• Data supplied
....
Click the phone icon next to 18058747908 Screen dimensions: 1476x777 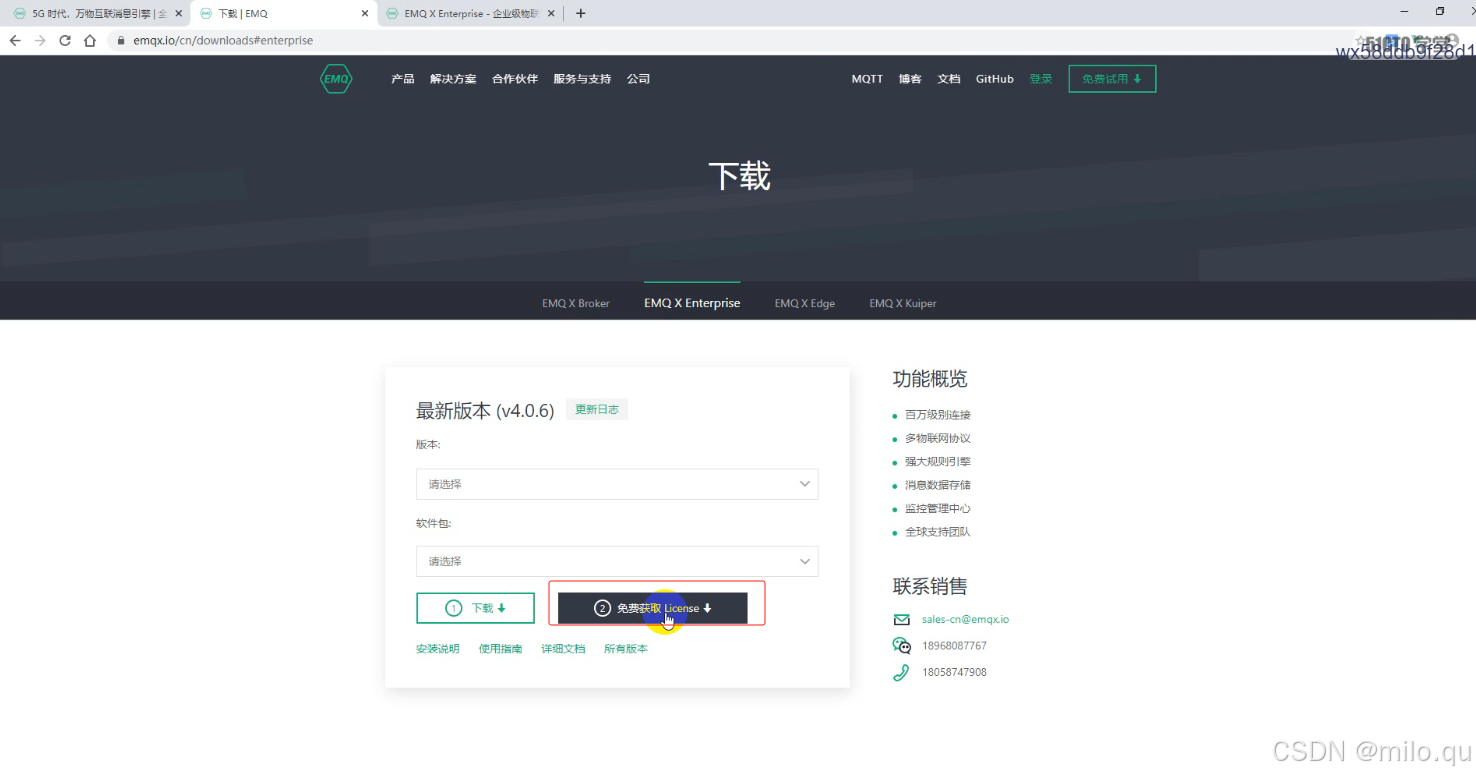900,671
....
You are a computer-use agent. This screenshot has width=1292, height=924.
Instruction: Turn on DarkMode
....
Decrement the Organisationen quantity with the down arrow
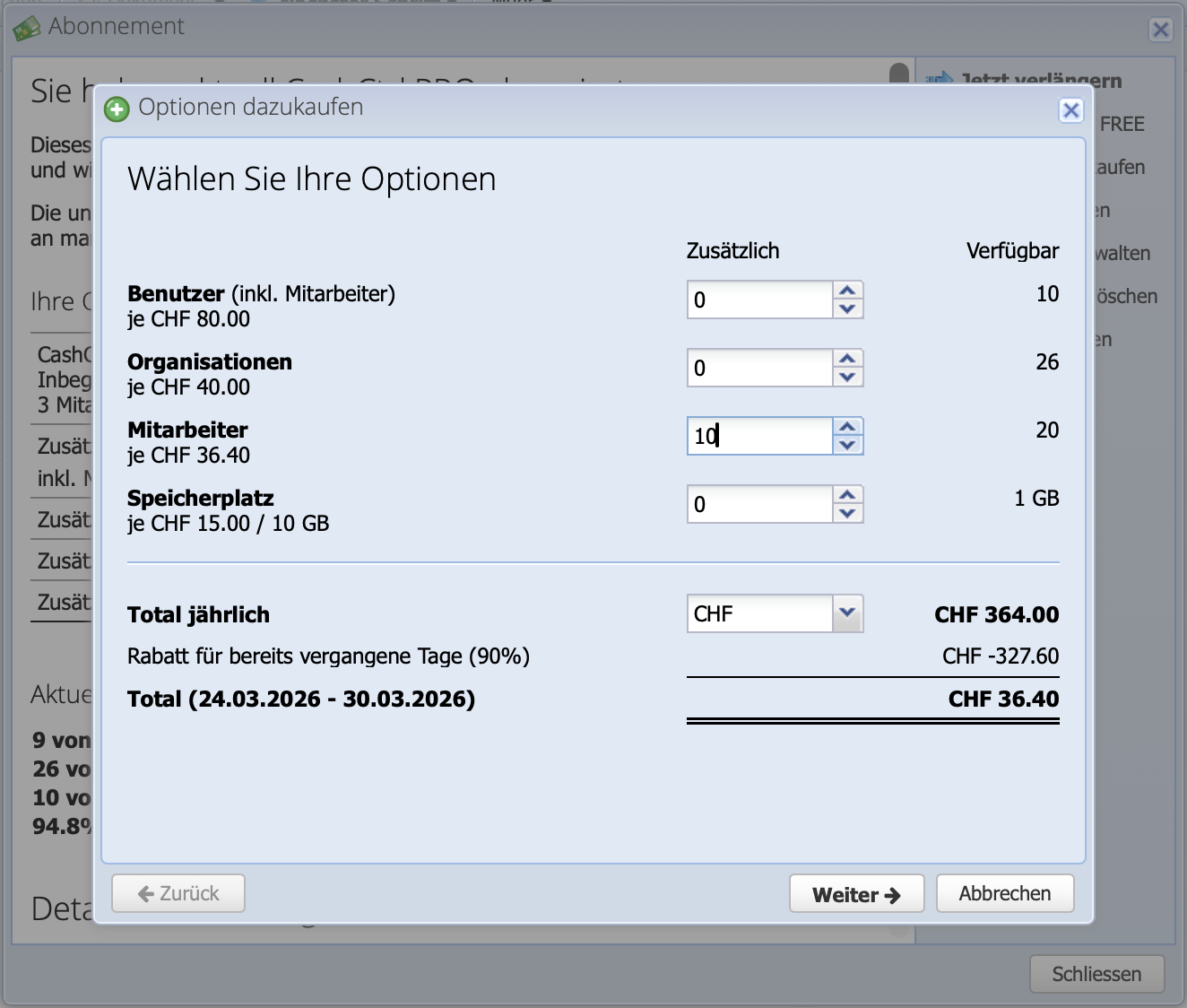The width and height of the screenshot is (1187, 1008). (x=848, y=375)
....
• What the exercise asks
Look back at the data above. Transcribe exactly the lines starting at the line that contains "You are a computer-use" and ending at the line that contains "Instruction: Turn on DarkMode".

• Answer to the problem
You are a computer-use agent. This screenshot has width=1292, height=924.
Instruction: Turn on DarkMode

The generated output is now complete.